“If you have to do something, ask the neighborhood what they want,” he said.
Mr. Draper, Mr. Johnson and representatives for Mr. Andreessen, Mr. Arora and Mr. Wilson of Electronic Arts declined to comment. The other authors of the letter did not respond to requests for comment.
The volume of responses led Atherton City Council to drop the townhouse portion of its plan in July. On Aug. 2, he instead proposed a program to encourage residents to rent secondary suites on their properties, to allow people to subdivide properties and potentially build teacher housing on school property.

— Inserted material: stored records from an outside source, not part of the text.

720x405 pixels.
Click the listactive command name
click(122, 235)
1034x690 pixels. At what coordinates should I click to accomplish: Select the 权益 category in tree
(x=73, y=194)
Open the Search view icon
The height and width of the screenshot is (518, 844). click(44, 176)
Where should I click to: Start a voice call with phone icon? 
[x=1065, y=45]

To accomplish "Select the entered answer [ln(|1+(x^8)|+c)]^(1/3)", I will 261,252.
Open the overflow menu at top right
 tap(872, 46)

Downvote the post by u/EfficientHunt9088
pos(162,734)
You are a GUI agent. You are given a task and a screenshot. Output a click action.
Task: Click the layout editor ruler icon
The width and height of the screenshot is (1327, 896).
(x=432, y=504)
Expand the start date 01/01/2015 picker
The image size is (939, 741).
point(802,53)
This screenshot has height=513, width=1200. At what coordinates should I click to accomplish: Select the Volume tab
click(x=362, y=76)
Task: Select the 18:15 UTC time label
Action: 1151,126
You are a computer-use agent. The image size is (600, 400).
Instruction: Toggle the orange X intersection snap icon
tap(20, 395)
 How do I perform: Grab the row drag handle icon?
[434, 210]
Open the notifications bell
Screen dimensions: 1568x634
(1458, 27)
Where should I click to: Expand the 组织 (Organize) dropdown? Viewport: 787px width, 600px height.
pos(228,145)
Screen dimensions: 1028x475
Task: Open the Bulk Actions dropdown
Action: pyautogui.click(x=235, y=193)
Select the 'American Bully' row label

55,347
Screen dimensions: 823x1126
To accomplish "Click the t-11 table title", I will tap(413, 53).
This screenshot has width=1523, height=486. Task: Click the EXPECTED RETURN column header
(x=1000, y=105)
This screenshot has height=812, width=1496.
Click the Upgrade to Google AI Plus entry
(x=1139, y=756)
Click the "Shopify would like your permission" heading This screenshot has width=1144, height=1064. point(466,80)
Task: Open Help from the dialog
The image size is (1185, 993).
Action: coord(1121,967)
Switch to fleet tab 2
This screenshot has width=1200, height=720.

“Atherton is indeed different,” the proposal stated. Despite the “perceived affluent nature” of the town, the plan says it is a “cash-poor” town with few people considered to be at risk for housing.
Rick DeGolia, the mayor of Atherton, said the problem with the townhouses was that they would not have met the state’s definition of affordable housing because land in Atherton costs $8 million l ‘acre. A developer told him that the units could cost at least $4 million each.
“Everyone who buys from Atherton has spent a huge amount of money getting in,” he said. “They are very concerned about their privacy, that’s for sure. But there’s a different goal to getting affordable housing, and that’s what I’m focusing on.
Atherton’s new plan must be approved by the California Department of Housing and Community Development. Cities that fail to comply with state requirements for new housing to accommodate community growth risk fines, or California could usurp the local land use authority.